In a letter to his English friend, Marie Nordlinger, dated January 1900 Proust writes (trans. Mina Curtiss):
On learning of Ruskin’s death, I cannot keep from thinking of you so poignantly that I must write to you. Not that it needed this to make me think of you. Having been ill for several days, unable to write easily and unwilling to dictate a letter to you, all mo most friendly and grateful thoughts of you, of your letter, of the book [Queen of the Air, by John Ruskin] you sent with its even more precious annotations, are lodged in the very forefront of my being, not in that secluded part of oneself that one visits only rarely, but in that intimacy of the heart where we meet each other several times a day. But when I learned of Ruskin’s death, I wanted to express to you before anyone else, my sadness, a healthy sadness, however, and indeed full of consolations, for I know how little death matters when I see how powerfully this dean man lives on, how much I admire him, listen to him, try to understand him, to follow him more than I do man of the living.
Proust began reading Ruskin in 1897 and translated two of his texts: The Bible of Amiens in 1904 and Sesame and Lilles in 1906 and also contributed prefaces to each book. Over the Thanksgiving holiday, while visiting family in the New Haven area, I was able to see the Ruskin exhibit at the Yale Center for British Art which is on until December 8th. I was eager to see what Proust admired in this author, artist and critic and came away with a much greater appreciation for Ruskin.

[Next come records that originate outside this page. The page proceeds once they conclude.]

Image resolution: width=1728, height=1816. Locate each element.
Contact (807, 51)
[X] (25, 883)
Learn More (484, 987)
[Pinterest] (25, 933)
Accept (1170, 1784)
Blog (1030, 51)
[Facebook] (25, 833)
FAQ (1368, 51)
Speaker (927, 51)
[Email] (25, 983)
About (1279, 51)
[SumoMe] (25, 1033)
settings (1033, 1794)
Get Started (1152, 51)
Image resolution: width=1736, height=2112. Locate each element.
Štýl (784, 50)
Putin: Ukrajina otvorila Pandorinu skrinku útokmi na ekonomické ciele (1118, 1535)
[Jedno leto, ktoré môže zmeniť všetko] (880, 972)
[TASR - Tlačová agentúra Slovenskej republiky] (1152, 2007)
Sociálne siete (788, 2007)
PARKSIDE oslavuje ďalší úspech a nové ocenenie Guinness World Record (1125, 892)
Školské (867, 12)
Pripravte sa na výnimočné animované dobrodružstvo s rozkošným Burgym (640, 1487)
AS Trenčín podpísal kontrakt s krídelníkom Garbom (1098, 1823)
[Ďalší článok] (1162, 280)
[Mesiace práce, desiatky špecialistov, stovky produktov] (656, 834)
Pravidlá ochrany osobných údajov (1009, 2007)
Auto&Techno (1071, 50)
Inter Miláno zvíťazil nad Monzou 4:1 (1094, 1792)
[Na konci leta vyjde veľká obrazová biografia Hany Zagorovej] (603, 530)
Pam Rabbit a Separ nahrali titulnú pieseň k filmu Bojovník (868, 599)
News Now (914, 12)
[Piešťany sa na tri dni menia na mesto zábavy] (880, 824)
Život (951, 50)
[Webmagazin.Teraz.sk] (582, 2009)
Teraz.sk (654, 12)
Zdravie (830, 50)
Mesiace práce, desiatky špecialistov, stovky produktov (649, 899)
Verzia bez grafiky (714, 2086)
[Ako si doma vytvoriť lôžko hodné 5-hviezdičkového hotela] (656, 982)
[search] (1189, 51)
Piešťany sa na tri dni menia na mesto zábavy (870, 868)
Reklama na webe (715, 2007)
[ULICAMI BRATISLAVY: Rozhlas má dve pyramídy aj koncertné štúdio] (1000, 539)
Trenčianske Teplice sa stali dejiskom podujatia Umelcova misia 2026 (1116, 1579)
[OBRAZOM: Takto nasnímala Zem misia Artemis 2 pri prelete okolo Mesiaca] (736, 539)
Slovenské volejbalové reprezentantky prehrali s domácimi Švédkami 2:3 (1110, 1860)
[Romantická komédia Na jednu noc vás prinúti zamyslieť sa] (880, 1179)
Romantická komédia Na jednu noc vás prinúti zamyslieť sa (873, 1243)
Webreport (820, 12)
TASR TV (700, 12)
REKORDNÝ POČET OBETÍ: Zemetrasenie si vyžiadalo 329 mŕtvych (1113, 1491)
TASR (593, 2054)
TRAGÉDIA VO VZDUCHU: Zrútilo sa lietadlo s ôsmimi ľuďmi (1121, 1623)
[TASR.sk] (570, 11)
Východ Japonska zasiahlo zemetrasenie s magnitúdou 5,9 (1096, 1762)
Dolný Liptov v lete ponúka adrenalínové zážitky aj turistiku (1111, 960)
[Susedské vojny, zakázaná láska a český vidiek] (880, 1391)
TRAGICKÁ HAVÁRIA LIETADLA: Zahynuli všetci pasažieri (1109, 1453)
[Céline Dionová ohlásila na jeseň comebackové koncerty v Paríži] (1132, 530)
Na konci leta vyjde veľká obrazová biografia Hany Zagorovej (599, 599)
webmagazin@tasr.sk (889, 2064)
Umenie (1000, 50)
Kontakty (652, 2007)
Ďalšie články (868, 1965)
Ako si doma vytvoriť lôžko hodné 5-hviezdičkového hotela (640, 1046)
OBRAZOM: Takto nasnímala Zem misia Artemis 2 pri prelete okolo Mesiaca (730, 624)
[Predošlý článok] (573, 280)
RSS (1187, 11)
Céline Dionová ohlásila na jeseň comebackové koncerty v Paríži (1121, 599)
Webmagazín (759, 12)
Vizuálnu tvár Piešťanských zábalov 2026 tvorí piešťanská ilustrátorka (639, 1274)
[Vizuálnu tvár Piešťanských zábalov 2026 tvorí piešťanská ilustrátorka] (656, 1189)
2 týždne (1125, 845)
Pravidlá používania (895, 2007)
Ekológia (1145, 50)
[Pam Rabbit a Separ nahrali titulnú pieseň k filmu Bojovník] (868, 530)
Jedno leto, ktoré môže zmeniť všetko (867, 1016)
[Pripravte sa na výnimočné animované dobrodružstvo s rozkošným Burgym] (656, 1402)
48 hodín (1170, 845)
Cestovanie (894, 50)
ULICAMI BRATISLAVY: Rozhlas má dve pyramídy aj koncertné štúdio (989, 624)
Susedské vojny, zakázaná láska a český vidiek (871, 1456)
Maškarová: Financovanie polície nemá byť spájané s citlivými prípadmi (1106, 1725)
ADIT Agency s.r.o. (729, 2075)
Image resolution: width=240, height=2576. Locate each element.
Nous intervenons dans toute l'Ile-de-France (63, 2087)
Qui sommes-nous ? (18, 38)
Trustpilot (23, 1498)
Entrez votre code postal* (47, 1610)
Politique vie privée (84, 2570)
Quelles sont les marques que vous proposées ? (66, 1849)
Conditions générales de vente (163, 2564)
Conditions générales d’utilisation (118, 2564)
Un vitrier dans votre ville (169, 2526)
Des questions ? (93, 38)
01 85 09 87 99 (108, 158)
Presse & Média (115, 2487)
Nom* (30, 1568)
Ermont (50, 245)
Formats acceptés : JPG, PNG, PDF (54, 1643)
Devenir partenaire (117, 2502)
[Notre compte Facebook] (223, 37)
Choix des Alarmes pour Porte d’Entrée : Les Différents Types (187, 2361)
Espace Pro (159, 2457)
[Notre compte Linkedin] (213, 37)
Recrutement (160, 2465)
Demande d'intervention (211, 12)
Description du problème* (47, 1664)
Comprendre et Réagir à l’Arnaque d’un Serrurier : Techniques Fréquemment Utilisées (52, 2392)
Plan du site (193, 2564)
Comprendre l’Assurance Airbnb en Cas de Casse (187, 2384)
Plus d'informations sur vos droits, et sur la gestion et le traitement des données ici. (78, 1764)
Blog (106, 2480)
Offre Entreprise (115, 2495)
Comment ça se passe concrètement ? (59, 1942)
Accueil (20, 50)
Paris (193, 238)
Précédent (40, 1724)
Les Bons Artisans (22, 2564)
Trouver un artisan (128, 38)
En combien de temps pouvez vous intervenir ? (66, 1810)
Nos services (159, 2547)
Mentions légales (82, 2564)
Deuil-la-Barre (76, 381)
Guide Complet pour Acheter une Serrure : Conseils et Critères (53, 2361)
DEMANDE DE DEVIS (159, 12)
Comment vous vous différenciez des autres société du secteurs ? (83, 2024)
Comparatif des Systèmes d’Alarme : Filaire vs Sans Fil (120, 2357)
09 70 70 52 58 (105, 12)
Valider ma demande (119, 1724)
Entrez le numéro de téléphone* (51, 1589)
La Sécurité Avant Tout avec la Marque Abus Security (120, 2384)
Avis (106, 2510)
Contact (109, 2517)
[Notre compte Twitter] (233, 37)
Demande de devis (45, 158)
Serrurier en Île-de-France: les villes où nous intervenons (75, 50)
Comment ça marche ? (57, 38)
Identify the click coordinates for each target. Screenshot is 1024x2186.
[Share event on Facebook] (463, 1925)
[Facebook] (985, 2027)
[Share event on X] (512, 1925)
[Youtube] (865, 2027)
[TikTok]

The exhibit begins with one of Turner’s paintings of Venice (the museum also has quite a nice collection of Turner in its main gallery) which inspired Ruskin not only to defend Turner’s work but also to write a three volume history of the city, The Stones of Venice.
My favorite parts of the exhibit were, no surprise, the books and notebooks on display. The collection of Ruskin’s first edition books was impressive, many of them borrowed from the nearby Beinecke Rare Books library. Here are few of Ruskin’s personal notebooks with drawings and sketches:
I also enjoyed Ruskin’s attempts to replicate 5th century Ancient Greek red figure paintings:
The Ruskin exhibit is absolutely worth a trip if you are anywhere near the New Haven area. The gallery also has a fabulous collection of British Art from various eras. I lingered for a while on the upper floors looking at their Turners and the few Blakes that they have. One can easily spend half a day looking at this gem of a gallery in the heart of New Haven. The Yale Art Gallery is also across the street and the Beinecke Rare Books library is a short walk. And New Haven abounds with fantastic cuisine. New Haven is the place of my birth and where I lived until the age of 18. It’s interesting to think about how a city evolves in one’s memories and impressions.